** begin Dataset entries **
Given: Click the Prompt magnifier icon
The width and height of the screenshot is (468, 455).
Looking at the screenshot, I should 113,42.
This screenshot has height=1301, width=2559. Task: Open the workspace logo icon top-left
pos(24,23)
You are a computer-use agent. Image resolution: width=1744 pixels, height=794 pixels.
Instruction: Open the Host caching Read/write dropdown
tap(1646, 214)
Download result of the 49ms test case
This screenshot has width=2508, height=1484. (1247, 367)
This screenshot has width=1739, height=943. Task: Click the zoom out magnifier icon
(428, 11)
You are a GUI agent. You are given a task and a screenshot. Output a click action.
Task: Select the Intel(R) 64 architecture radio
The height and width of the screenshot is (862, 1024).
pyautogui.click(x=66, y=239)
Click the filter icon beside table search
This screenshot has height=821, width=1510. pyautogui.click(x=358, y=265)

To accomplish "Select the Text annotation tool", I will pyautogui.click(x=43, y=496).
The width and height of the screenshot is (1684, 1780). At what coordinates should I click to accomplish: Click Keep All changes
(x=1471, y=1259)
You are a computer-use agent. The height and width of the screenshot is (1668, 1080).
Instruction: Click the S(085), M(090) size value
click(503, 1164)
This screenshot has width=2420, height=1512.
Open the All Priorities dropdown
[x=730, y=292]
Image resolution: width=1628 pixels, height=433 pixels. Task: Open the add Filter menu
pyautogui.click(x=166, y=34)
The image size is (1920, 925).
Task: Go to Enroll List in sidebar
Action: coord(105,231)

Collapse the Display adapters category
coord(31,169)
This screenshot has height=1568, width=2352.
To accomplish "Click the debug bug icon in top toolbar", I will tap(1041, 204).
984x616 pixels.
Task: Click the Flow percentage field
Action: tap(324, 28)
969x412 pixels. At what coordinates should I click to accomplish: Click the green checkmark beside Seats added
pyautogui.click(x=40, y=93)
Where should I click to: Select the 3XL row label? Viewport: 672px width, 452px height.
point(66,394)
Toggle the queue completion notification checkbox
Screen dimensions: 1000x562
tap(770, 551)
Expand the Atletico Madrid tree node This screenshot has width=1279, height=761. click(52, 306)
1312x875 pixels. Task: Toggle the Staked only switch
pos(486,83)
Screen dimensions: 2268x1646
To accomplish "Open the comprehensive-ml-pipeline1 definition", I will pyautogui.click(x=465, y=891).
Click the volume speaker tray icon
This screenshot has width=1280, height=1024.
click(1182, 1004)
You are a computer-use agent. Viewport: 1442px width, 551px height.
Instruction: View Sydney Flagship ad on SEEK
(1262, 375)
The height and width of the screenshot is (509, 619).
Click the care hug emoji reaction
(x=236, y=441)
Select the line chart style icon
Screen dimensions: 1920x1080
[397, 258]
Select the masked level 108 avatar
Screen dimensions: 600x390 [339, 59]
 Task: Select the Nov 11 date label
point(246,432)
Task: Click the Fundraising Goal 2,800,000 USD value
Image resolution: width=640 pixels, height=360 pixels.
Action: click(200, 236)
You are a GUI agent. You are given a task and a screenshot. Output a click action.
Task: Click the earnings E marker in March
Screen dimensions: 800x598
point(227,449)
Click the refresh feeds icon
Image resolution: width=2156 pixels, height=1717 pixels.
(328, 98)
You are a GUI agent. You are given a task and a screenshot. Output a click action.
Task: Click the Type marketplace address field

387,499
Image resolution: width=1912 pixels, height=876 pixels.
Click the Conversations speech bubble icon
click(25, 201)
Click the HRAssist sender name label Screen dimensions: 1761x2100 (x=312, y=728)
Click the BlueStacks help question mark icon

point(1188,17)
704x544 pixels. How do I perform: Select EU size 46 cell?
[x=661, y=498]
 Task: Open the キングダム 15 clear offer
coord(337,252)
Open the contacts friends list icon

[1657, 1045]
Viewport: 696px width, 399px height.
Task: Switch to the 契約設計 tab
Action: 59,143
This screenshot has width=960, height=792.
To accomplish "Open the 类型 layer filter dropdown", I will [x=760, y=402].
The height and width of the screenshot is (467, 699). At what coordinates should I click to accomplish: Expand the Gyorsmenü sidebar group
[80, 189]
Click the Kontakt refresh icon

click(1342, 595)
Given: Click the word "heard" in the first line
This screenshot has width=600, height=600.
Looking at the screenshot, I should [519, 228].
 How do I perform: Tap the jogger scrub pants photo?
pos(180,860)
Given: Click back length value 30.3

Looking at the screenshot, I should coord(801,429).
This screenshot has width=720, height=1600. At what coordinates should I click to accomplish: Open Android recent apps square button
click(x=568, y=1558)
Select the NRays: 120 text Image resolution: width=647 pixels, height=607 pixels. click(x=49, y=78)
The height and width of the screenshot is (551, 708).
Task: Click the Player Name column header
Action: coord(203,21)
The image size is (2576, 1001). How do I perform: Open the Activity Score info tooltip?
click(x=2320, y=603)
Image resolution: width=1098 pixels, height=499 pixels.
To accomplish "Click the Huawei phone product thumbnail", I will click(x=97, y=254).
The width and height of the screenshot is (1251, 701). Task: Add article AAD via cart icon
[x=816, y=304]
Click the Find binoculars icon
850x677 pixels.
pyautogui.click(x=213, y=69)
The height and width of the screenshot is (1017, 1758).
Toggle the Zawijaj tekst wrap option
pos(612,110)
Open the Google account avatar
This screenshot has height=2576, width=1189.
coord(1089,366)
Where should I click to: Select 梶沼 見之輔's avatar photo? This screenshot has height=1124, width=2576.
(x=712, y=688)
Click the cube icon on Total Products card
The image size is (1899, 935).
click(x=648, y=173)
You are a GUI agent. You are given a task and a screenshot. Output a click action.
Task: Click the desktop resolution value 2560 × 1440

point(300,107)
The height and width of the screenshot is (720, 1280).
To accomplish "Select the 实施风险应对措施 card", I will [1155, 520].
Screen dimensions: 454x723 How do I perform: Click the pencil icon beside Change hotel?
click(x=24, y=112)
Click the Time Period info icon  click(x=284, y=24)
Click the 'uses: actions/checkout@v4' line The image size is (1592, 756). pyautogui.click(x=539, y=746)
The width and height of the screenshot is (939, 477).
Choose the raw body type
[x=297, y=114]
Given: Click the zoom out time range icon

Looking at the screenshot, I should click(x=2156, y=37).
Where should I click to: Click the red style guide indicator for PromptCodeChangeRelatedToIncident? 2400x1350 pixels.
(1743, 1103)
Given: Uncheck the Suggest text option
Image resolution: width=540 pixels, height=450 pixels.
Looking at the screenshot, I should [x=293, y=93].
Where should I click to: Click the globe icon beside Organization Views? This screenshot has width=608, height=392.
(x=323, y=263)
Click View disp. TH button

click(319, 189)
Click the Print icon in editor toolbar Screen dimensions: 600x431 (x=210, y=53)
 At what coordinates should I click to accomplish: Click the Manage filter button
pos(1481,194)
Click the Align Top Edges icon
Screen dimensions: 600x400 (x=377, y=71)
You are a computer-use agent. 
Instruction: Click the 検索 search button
** end Dataset entries **
→ Work to complete
Please reproduce all of the material above line for line, with no changes.

→ Solution to this task
Given: Click the Prompt magnifier icon
The width and height of the screenshot is (468, 455).
Looking at the screenshot, I should 113,42.
This screenshot has height=1301, width=2559. Task: Open the workspace logo icon top-left
pos(24,23)
You are a computer-use agent. Image resolution: width=1744 pixels, height=794 pixels.
Instruction: Open the Host caching Read/write dropdown
tap(1646, 214)
Download result of the 49ms test case
This screenshot has width=2508, height=1484. (1247, 367)
This screenshot has width=1739, height=943. Task: Click the zoom out magnifier icon
(428, 11)
You are a GUI agent. You are given a task and a screenshot. Output a click action.
Task: Select the Intel(R) 64 architecture radio
The height and width of the screenshot is (862, 1024).
pyautogui.click(x=66, y=239)
Click the filter icon beside table search
This screenshot has height=821, width=1510. pyautogui.click(x=358, y=265)

To accomplish "Select the Text annotation tool", I will pyautogui.click(x=43, y=496).
The width and height of the screenshot is (1684, 1780). At what coordinates should I click to accomplish: Click Keep All changes
(x=1471, y=1259)
You are a computer-use agent. The height and width of the screenshot is (1668, 1080).
Instruction: Click the S(085), M(090) size value
click(503, 1164)
This screenshot has width=2420, height=1512.
Open the All Priorities dropdown
[x=730, y=292]
Image resolution: width=1628 pixels, height=433 pixels. Task: Open the add Filter menu
pyautogui.click(x=166, y=34)
The image size is (1920, 925).
Task: Go to Enroll List in sidebar
Action: coord(105,231)

Collapse the Display adapters category
coord(31,169)
This screenshot has height=1568, width=2352.
To accomplish "Click the debug bug icon in top toolbar", I will tap(1041, 204).
984x616 pixels.
Task: Click the Flow percentage field
Action: tap(324, 28)
969x412 pixels. At what coordinates should I click to accomplish: Click the green checkmark beside Seats added
pyautogui.click(x=40, y=93)
Where should I click to: Select the 3XL row label? Viewport: 672px width, 452px height.
point(66,394)
Toggle the queue completion notification checkbox
Screen dimensions: 1000x562
tap(770, 551)
Expand the Atletico Madrid tree node This screenshot has width=1279, height=761. click(52, 306)
1312x875 pixels. Task: Toggle the Staked only switch
pos(486,83)
Screen dimensions: 2268x1646
To accomplish "Open the comprehensive-ml-pipeline1 definition", I will pyautogui.click(x=465, y=891).
Click the volume speaker tray icon
This screenshot has width=1280, height=1024.
click(1182, 1004)
You are a computer-use agent. Viewport: 1442px width, 551px height.
Instruction: View Sydney Flagship ad on SEEK
(1262, 375)
The height and width of the screenshot is (509, 619).
Click the care hug emoji reaction
(x=236, y=441)
Select the line chart style icon
Screen dimensions: 1920x1080
[397, 258]
Select the masked level 108 avatar
Screen dimensions: 600x390 [339, 59]
 Task: Select the Nov 11 date label
point(246,432)
Task: Click the Fundraising Goal 2,800,000 USD value
Image resolution: width=640 pixels, height=360 pixels.
Action: click(200, 236)
You are a GUI agent. You are given a task and a screenshot. Output a click action.
Task: Click the earnings E marker in March
Screen dimensions: 800x598
point(227,449)
Click the refresh feeds icon
Image resolution: width=2156 pixels, height=1717 pixels.
(328, 98)
You are a GUI agent. You are given a task and a screenshot. Output a click action.
Task: Click the Type marketplace address field

387,499
Image resolution: width=1912 pixels, height=876 pixels.
Click the Conversations speech bubble icon
click(25, 201)
Click the HRAssist sender name label Screen dimensions: 1761x2100 (x=312, y=728)
Click the BlueStacks help question mark icon

point(1188,17)
704x544 pixels. How do I perform: Select EU size 46 cell?
[x=661, y=498]
 Task: Open the キングダム 15 clear offer
coord(337,252)
Open the contacts friends list icon

[1657, 1045]
Viewport: 696px width, 399px height.
Task: Switch to the 契約設計 tab
Action: 59,143
This screenshot has width=960, height=792.
To accomplish "Open the 类型 layer filter dropdown", I will [x=760, y=402].
The height and width of the screenshot is (467, 699). At what coordinates should I click to accomplish: Expand the Gyorsmenü sidebar group
[80, 189]
Click the Kontakt refresh icon

click(1342, 595)
Given: Click the word "heard" in the first line
This screenshot has width=600, height=600.
Looking at the screenshot, I should [519, 228].
 How do I perform: Tap the jogger scrub pants photo?
pos(180,860)
Given: Click back length value 30.3

Looking at the screenshot, I should coord(801,429).
This screenshot has width=720, height=1600. At what coordinates should I click to accomplish: Open Android recent apps square button
click(x=568, y=1558)
Select the NRays: 120 text Image resolution: width=647 pixels, height=607 pixels. click(x=49, y=78)
The height and width of the screenshot is (551, 708).
Task: Click the Player Name column header
Action: coord(203,21)
The image size is (2576, 1001). How do I perform: Open the Activity Score info tooltip?
click(x=2320, y=603)
Image resolution: width=1098 pixels, height=499 pixels.
To accomplish "Click the Huawei phone product thumbnail", I will click(x=97, y=254).
The width and height of the screenshot is (1251, 701). Task: Add article AAD via cart icon
[x=816, y=304]
Click the Find binoculars icon
850x677 pixels.
pyautogui.click(x=213, y=69)
The height and width of the screenshot is (1017, 1758).
Toggle the Zawijaj tekst wrap option
pos(612,110)
Open the Google account avatar
This screenshot has height=2576, width=1189.
coord(1089,366)
Where should I click to: Select 梶沼 見之輔's avatar photo? This screenshot has height=1124, width=2576.
(x=712, y=688)
Click the cube icon on Total Products card
The image size is (1899, 935).
click(x=648, y=173)
You are a GUI agent. You are given a task and a screenshot. Output a click action.
Task: Click the desktop resolution value 2560 × 1440

point(300,107)
The height and width of the screenshot is (720, 1280).
To accomplish "Select the 实施风险应对措施 card", I will [1155, 520].
Screen dimensions: 454x723 How do I perform: Click the pencil icon beside Change hotel?
click(x=24, y=112)
Click the Time Period info icon  click(x=284, y=24)
Click the 'uses: actions/checkout@v4' line The image size is (1592, 756). pyautogui.click(x=539, y=746)
The width and height of the screenshot is (939, 477).
Choose the raw body type
[x=297, y=114]
Given: Click the zoom out time range icon

Looking at the screenshot, I should click(x=2156, y=37).
Where should I click to: Click the red style guide indicator for PromptCodeChangeRelatedToIncident? 2400x1350 pixels.
(1743, 1103)
Given: Uncheck the Suggest text option
Image resolution: width=540 pixels, height=450 pixels.
Looking at the screenshot, I should [x=293, y=93].
Where should I click to: Click the globe icon beside Organization Views? This screenshot has width=608, height=392.
(x=323, y=263)
Click View disp. TH button

click(319, 189)
Click the Print icon in editor toolbar Screen dimensions: 600x431 (x=210, y=53)
 At what coordinates should I click to accomplish: Click the Manage filter button
pos(1481,194)
Click the Align Top Edges icon
Screen dimensions: 600x400 (x=377, y=71)
You are a computer-use agent. 
Instruction: Click the 検索 search button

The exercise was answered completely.